Brasileiros são mais pessimistas quanto à melhoria da mídia (de modo que se torne mais confiável)

Publicado originalmente em *Desinformante. Para acessar, clique aqui.

O que o público quer e espera dos meios de comunicação para considerar aquelas notícias confiáveis? Nos últimos três anos, o Projeto Trust in News (Confiança nas Notícias) do Reuters Institute investigou essa questão por meio de uma combinação de pesquisas, entrevistas qualitativas e grupos focais, examinando as atitudes do público no Sul Global (Brasil e Índia) e Norte Global (Reino Unido e Estados Unidos). Nas entrevistas, feitas com 2 mil pessoas em cada país, eram ofertadas algumas possibilidades de medidas que a mídia poderia tomar de modo que os entrevistados pudessem acreditar mais naquele conteúdo. Estratégias editoriais, transparência, engajamento com o público e uma gestão adequada e inclusiva foram os quatro esforços apontados.

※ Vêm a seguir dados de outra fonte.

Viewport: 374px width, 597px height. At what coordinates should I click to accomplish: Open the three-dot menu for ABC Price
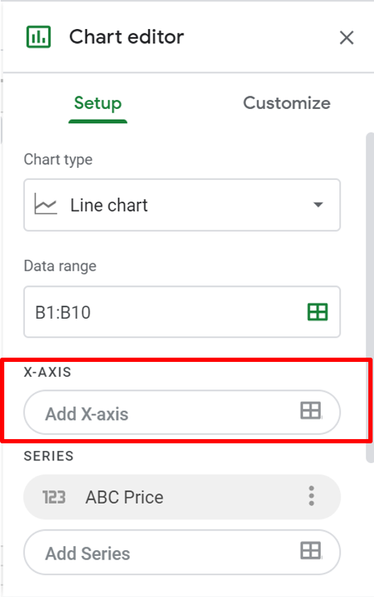312,496
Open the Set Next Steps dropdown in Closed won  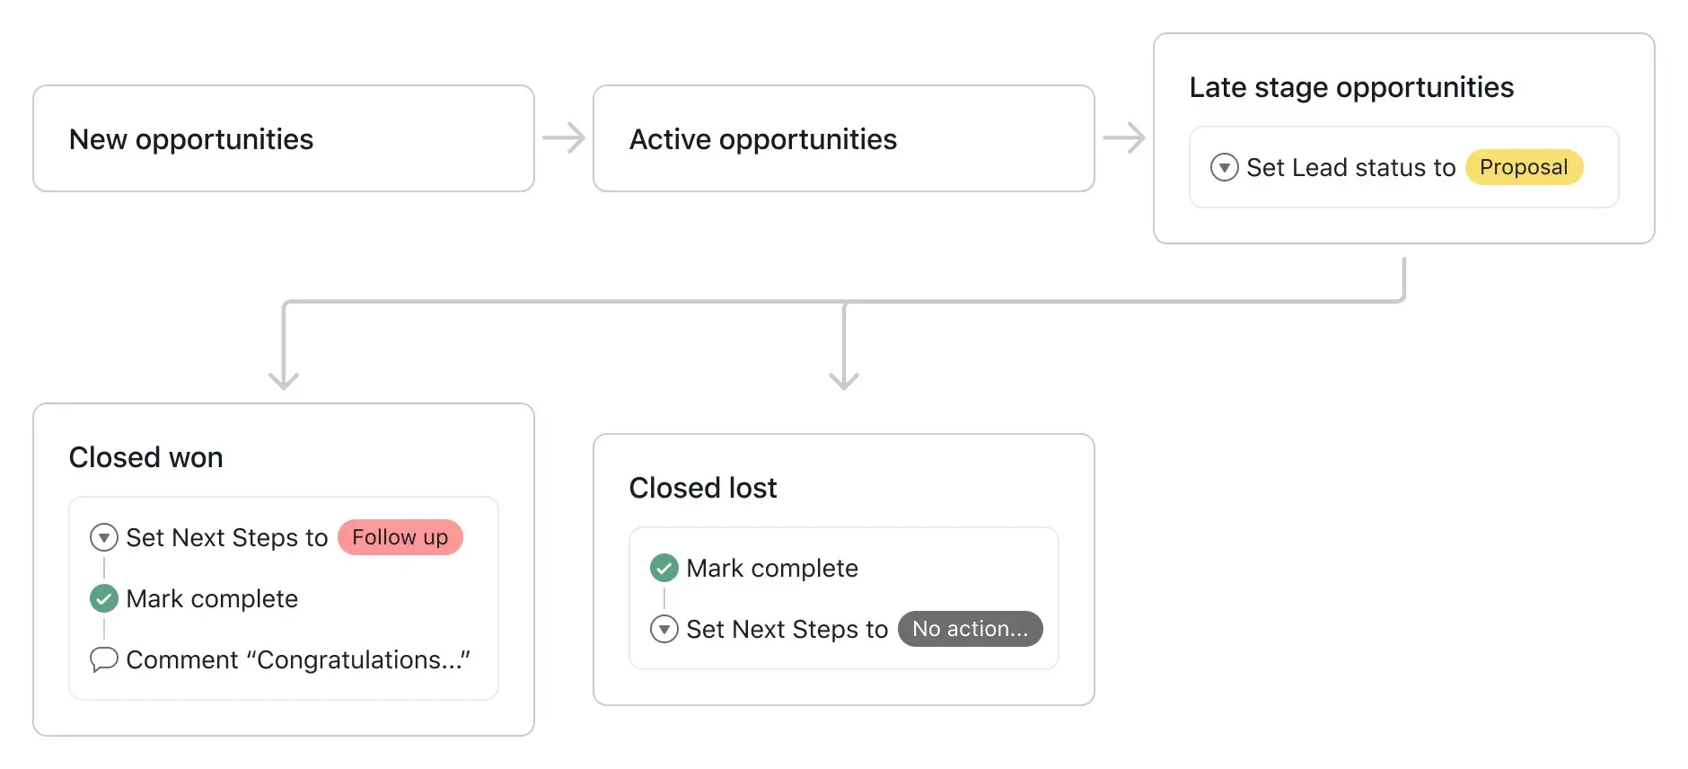click(x=104, y=537)
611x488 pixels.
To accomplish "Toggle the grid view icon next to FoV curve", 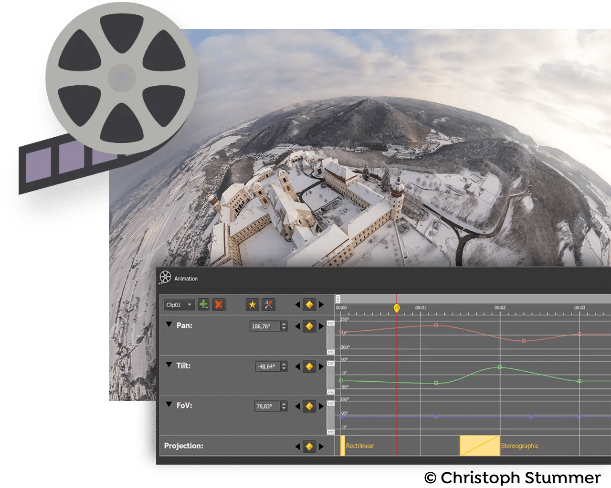I will tap(330, 403).
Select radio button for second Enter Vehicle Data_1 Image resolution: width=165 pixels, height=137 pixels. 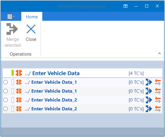pos(5,91)
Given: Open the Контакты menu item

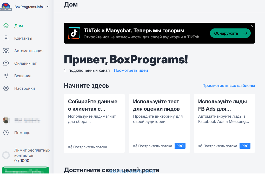Looking at the screenshot, I should 23,38.
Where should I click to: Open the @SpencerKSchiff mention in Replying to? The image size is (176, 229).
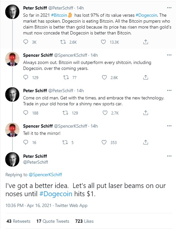click(45, 175)
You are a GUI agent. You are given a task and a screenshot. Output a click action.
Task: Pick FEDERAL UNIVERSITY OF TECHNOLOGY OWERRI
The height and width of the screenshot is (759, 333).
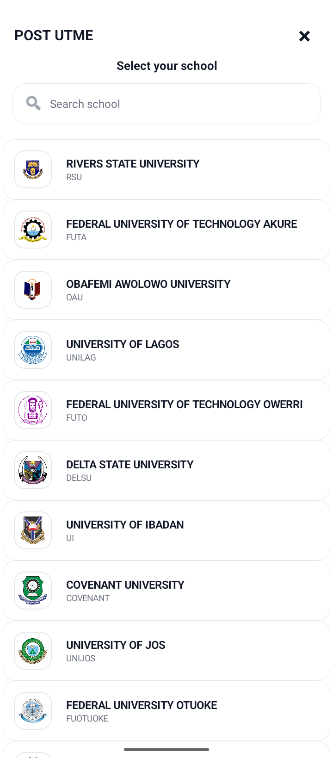pyautogui.click(x=167, y=410)
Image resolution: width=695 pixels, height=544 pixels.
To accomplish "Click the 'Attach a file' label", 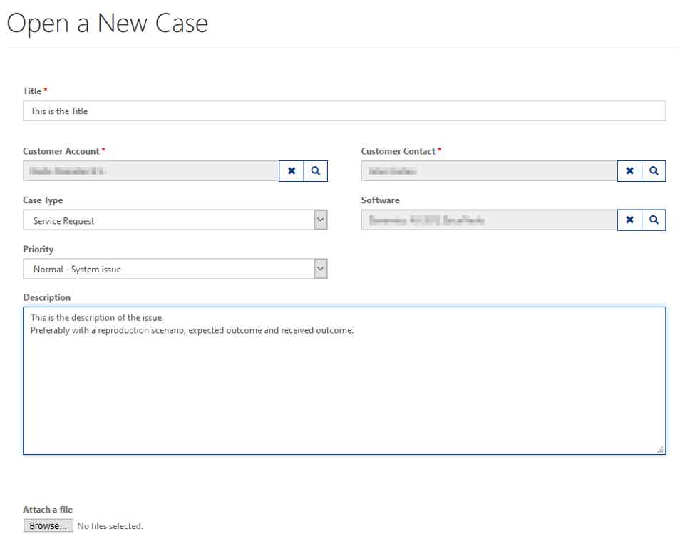I will click(48, 510).
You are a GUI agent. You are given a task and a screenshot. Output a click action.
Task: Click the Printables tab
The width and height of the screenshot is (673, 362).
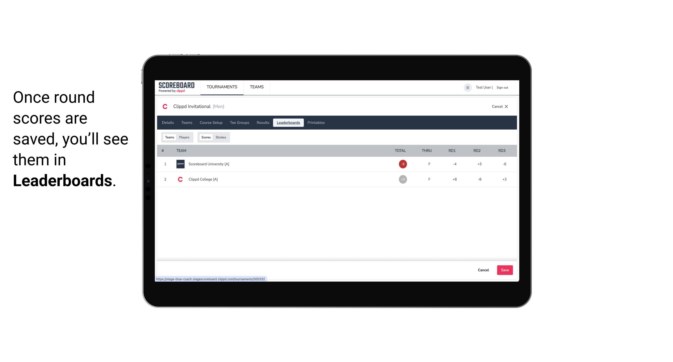tap(316, 122)
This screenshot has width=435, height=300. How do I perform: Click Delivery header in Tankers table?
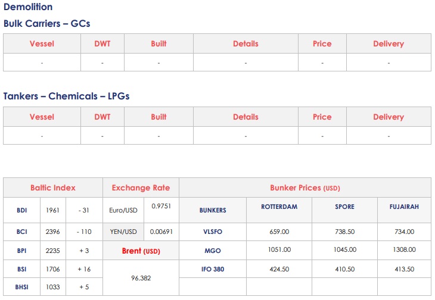coord(389,117)
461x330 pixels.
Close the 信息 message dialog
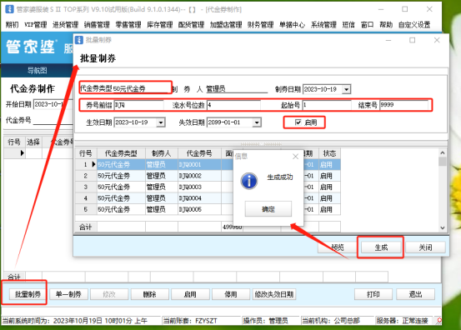[295, 157]
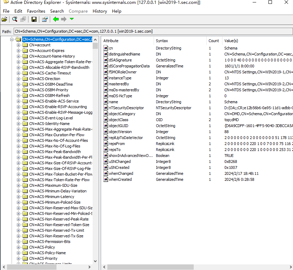293x270 pixels.
Task: Open the navigation history green dropdown arrow
Action: pyautogui.click(x=72, y=19)
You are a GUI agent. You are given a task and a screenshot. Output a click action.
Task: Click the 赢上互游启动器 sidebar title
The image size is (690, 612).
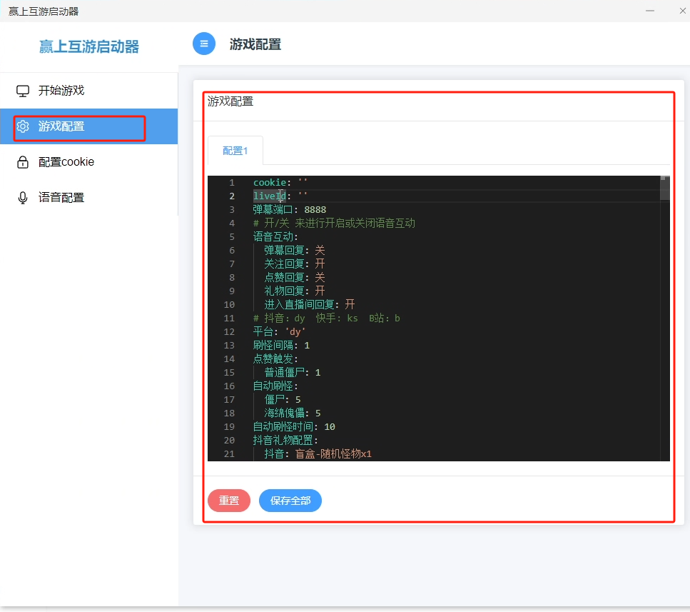89,47
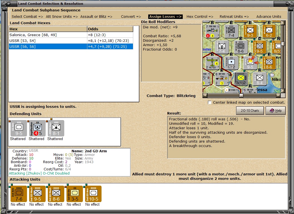Click the burning combat hex on the map
This screenshot has width=294, height=214.
tap(250, 62)
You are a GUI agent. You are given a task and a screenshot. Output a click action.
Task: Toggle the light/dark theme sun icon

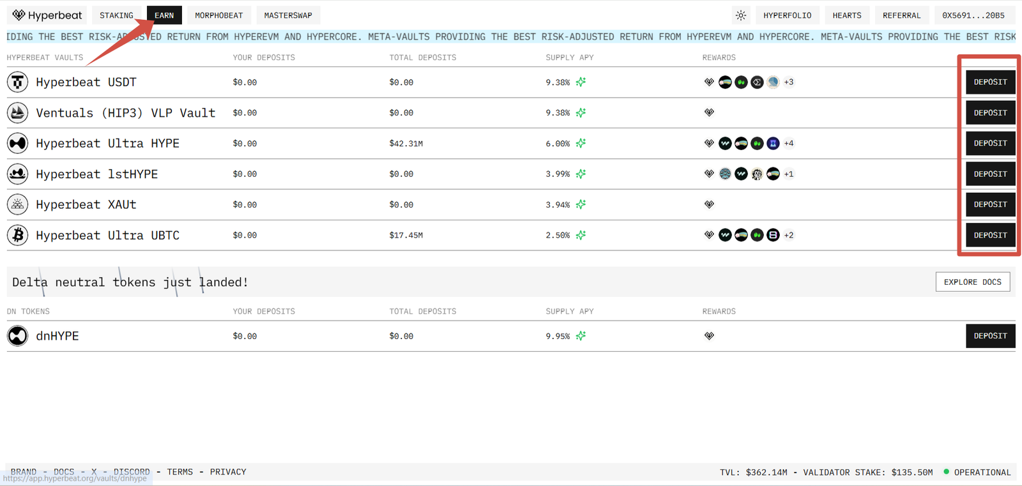(741, 15)
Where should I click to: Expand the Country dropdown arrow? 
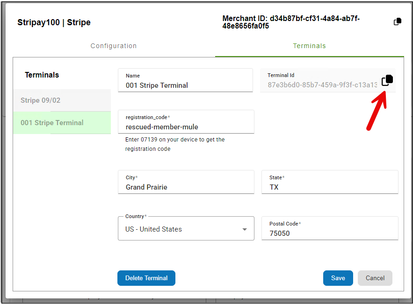pyautogui.click(x=244, y=229)
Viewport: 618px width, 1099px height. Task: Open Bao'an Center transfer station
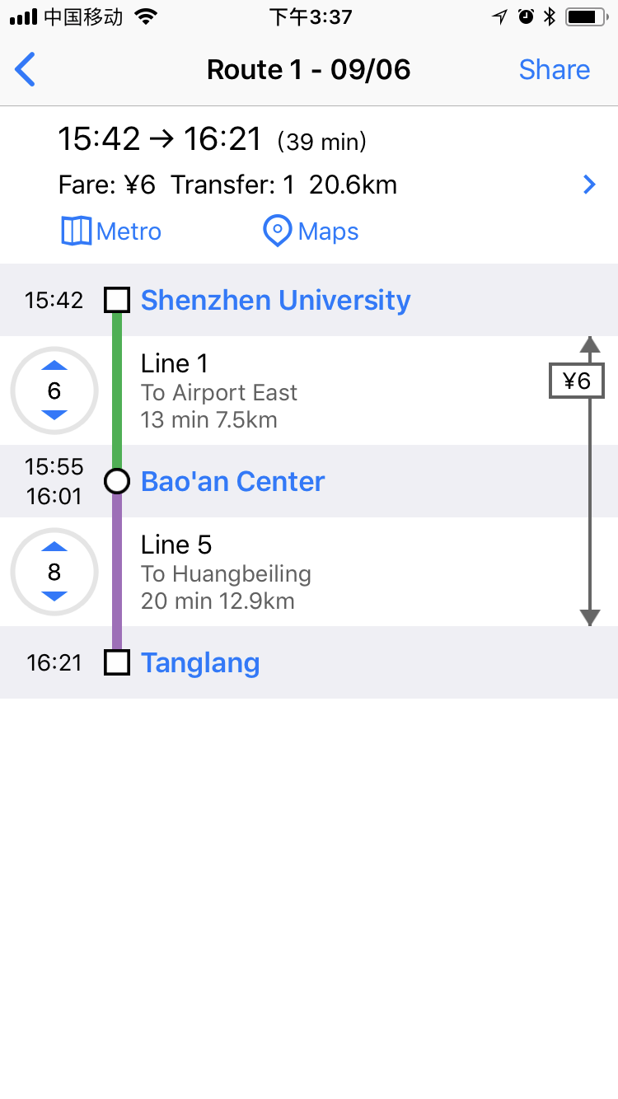pos(232,481)
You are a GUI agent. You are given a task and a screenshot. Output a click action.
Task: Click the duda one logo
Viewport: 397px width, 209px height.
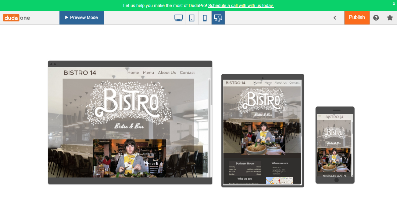pyautogui.click(x=16, y=17)
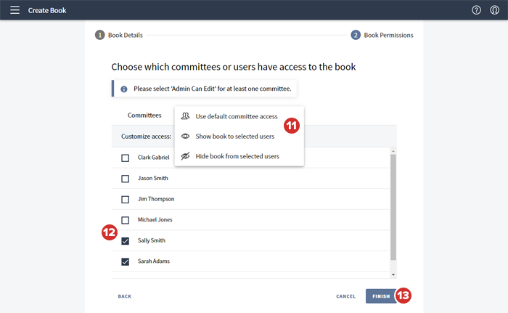Uncheck the Sally Smith checkbox
Screen dimensions: 508x313
pos(126,240)

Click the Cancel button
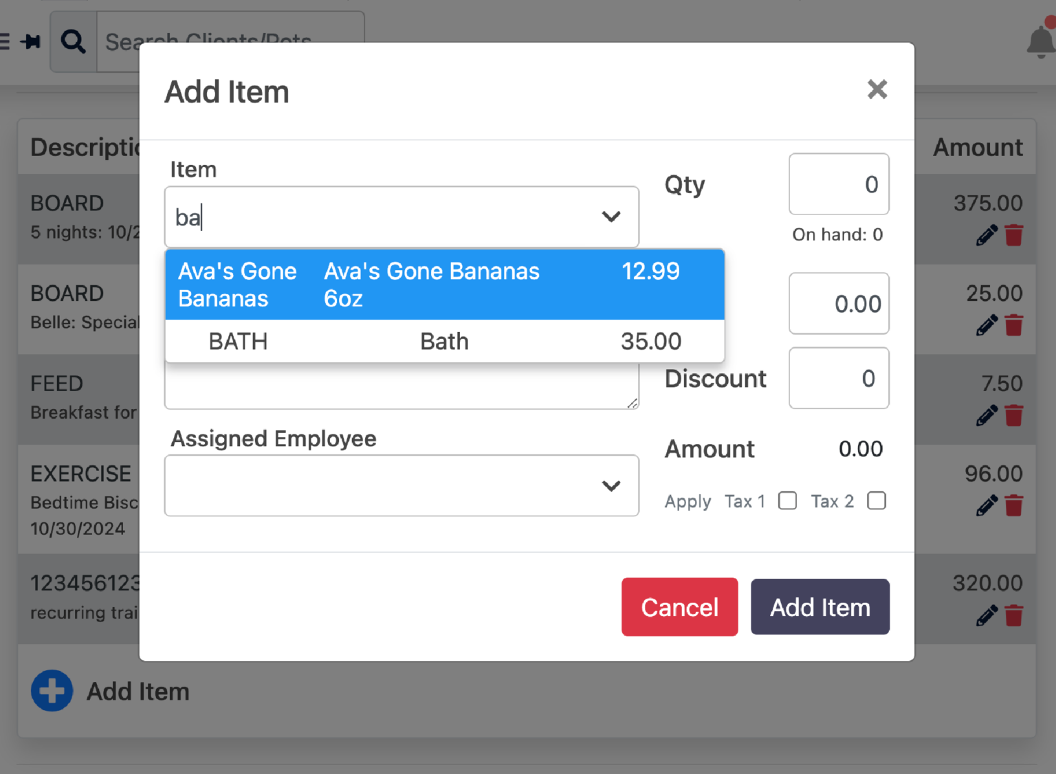(x=679, y=607)
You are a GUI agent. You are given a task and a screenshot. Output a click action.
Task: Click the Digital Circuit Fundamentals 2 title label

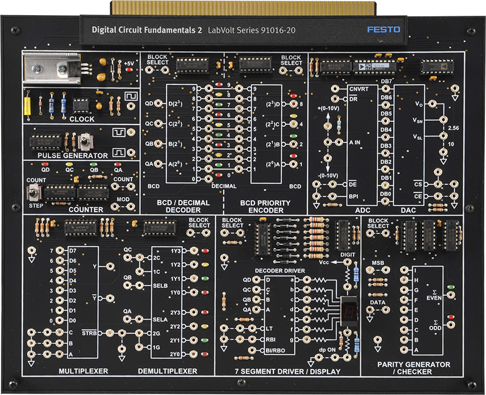tap(147, 29)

Uma das diferenças mais marcantes encontradas nos países pesquisados foi no que diz respeito à percentagem de pessoas que afirmaram que “nenhum destes” esforços provavelmente teria impacto no seu sentimento de confiança nas organizações noticiosas. No Brasil, 43% selecionaram esta resposta. Em comparação, e de forma mais otimista, a percentagem que respondeu de forma semelhante foi muito mais baixa na Índia (11%), no Reino Unido (18%) e nos EUA (15%).

Apesar desse alto grau de pessimismo no Brasil, os esforços em torno da transparência tenderam a obter maior apoio em relação a outros tipos de iniciativas. Este foi especialmente o caso nos EUA, onde um quarto disse que iria priorizá-la (23%), e no Brasil (16%), onde foi a segunda resposta mais selecionada depois de “nenhuma destas”. No Reino Unido, estes esforços foram equilibrados com iniciativas relacionadas com a gestão, a apropriação, a liderança e a diversidade (20%), embora nenhuma das diferenças entre as categorias de resposta fosse grande.

 Na Índia, o público era relativamente mais propenso a dizer que pensava que os tópicos e as pessoas em que as organizações noticiosas se concentravam teriam maior probabilidade de impactar o seu sentimento de confiança (20%).

Os pesquisadores afirmaram que as descobertas colocam em evidência o maior desafio que as organizações de notícias enfrentam: os segmentos mais cínicos e desconfiados do público tendem a ver todos os meios de comunicação através de lentes igualmente negativas, diferenciando minimamente as fontes, independentemente das etapas a serem construídas.